Given his fixation on the world's greatest detective, he could even be sapiosexual. But regardless of how we define the Joker -- or even whether doing so is an exercise in futility -- there are some problems surrounding the attempt.

What A Riot: The Problems Of A Queer Joker

A potential problem with labelling the Joker as queer is the optic it creates. A fully outed homicidal maniac in the guise of something intended to entertain children could further the bigoted conflation of LGBTQ people with abnormality and monstrosity. His compulsion to Joker-fy his victims also feeds the homophobic myth of a gay conversion agenda.

Frank Miller once summarized the Joker and Batman has a "homophobic nightmare." But "being queer doesn't make someone a bad person," Shestakova points out, "therefore, fictional characters don't need to be good and righteous to be gay. Not all people can relate to heroes, many of them love villains."

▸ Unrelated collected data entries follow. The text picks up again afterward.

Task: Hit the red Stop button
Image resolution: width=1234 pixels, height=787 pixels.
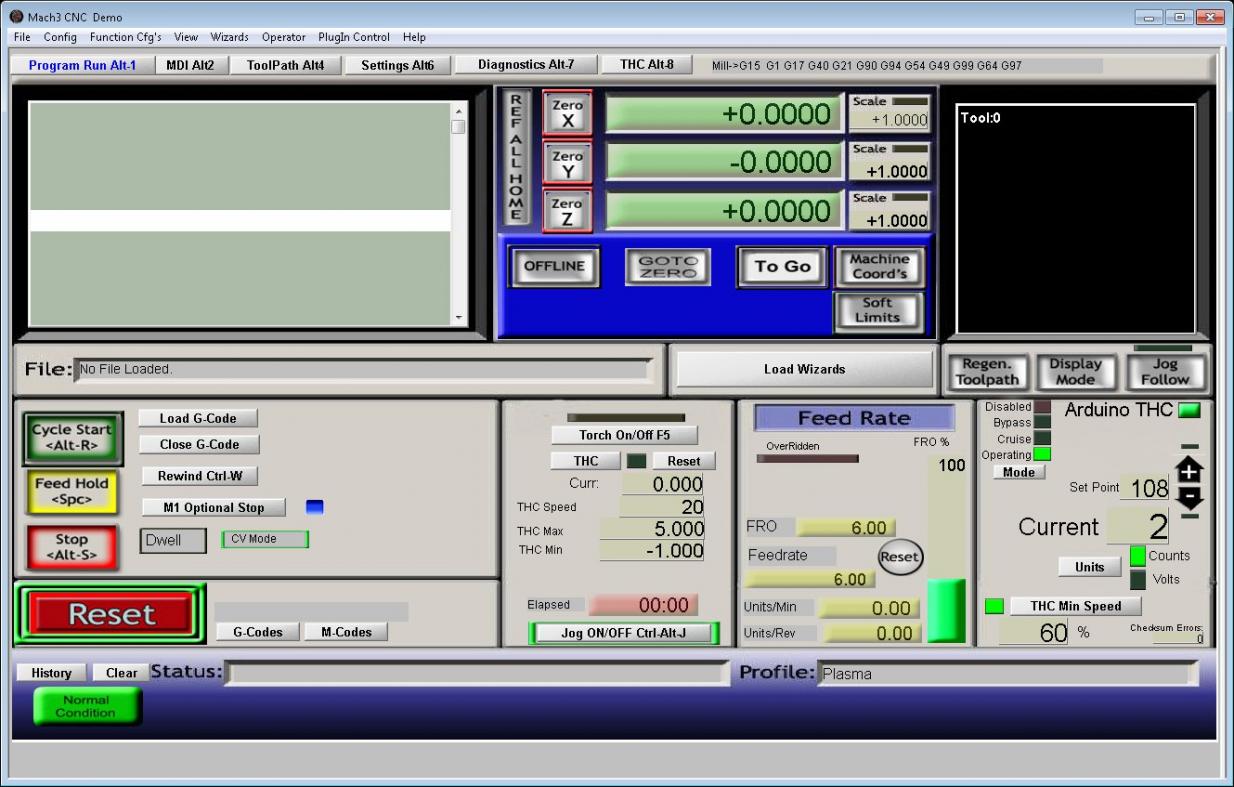Action: pyautogui.click(x=71, y=547)
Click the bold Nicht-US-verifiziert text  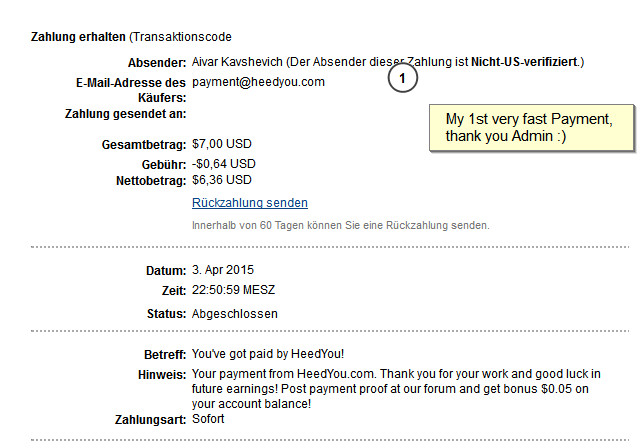coord(526,63)
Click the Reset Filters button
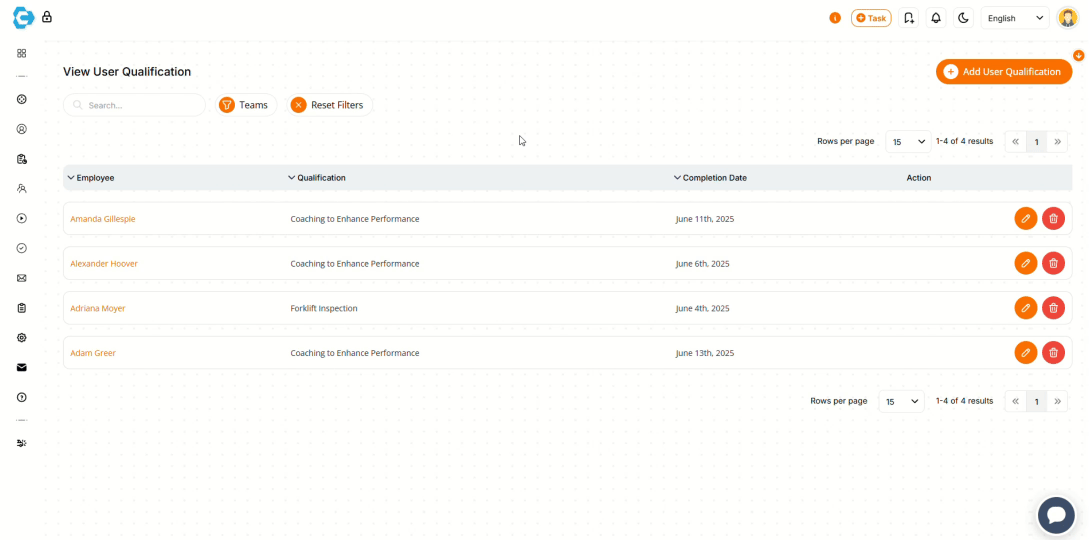 [x=328, y=105]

The Dark Knight Returns #3, 1986

There's also a case to be made for ambiguity. In a genre bogged down in the nitty gritty of retcons and repetition, the Joker's infinite flexibility is what's kept a non-super-powered man in clown make-up the top dog of DC's villain's pound for decades.

The Joker has no fixed origin, no fixed identity and no fixed rulebook to play by. Should his sexuality be any different?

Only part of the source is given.